The design and use of artificial intelligence (AI), especially deep learning (DL), is driving fundamental changes in natural language processing, visual object recognition and many other domains [1]. Since AlexNet [2] won the ImageNet Challenge in 2012, DL models have dramatically improved the state-of-the-art in object detection and image classification at large scale [3]. DL also holds promises in transforming healthcare and medicine, with encouraging results recently reported in skin cancer classification [4], pneumonia detection [5], glioma prognosis [6], diabetic retinopathy detection [7], glaucoma screening [8], interstitial lung diseases classification [9], and most recently, COVID-19 assessment [10,11], etc.
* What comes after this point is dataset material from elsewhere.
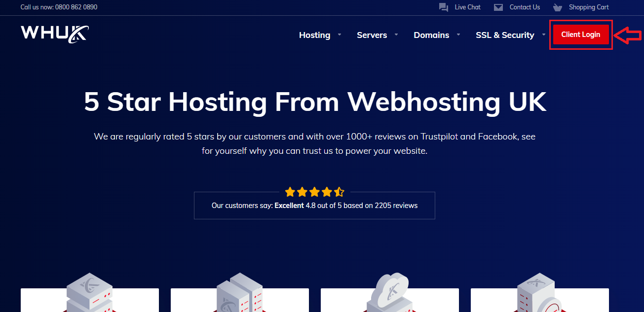The width and height of the screenshot is (644, 312).
Task: Open the Hosting menu item
Action: pos(314,35)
DL models usually require a large number of labelled samples to train; therefore, great effort has been taken to collect and label large-scale datasets, such as the ImageNet [3] and the Winograd Schema Challenge [12], and many researchers are motivated to participate in public computational challenges to take advantage of such datasets. However, it is challenging to acquire large-scale medical image datasets, as medical images usually have restricted accessibility and require clinical expertise to annotate. These limitations hamper the translation of DL models to medical image classification.

To reduce the dependence on large-scale expert-annotated medical image datasets, several unsupervised learning methods were proposed. Deep Embedding for Clustering (DEC) [13] is one of the first unsupervised methods to cluster unlabelled data, which is based on self-training. CosFace [14] used the estimated clustering uncertainty of unlabelled samples to adjust the loss function weight to reduce the overlapping-identity label noise; however, it requires balanced labelled and unlabelled samples to estimate clustering uncertainty accurately, which is a major limitation. There are a few methods based on transfer learning [15,16] and meta-learning [17,18]. Ahn et al. [15] proposed a hierarchical unsupervised feature extractor, which has a convolutional autoencoder on top of a pre-trained convolutional neural network (CNN). Arti Pet al. [16] fine-tuned the pre-trained AlexNet [2] and GoogleNet [19] for X-ray image classification. Maicas et al. [18] designed an unsupervised pretext task for meta-learning and then trained the model for medical image classification. However, due to the lack of domain experts’ input, it is difficult for these unsupervised methods to meet the high sensitivity and specificity requirements for medical applications.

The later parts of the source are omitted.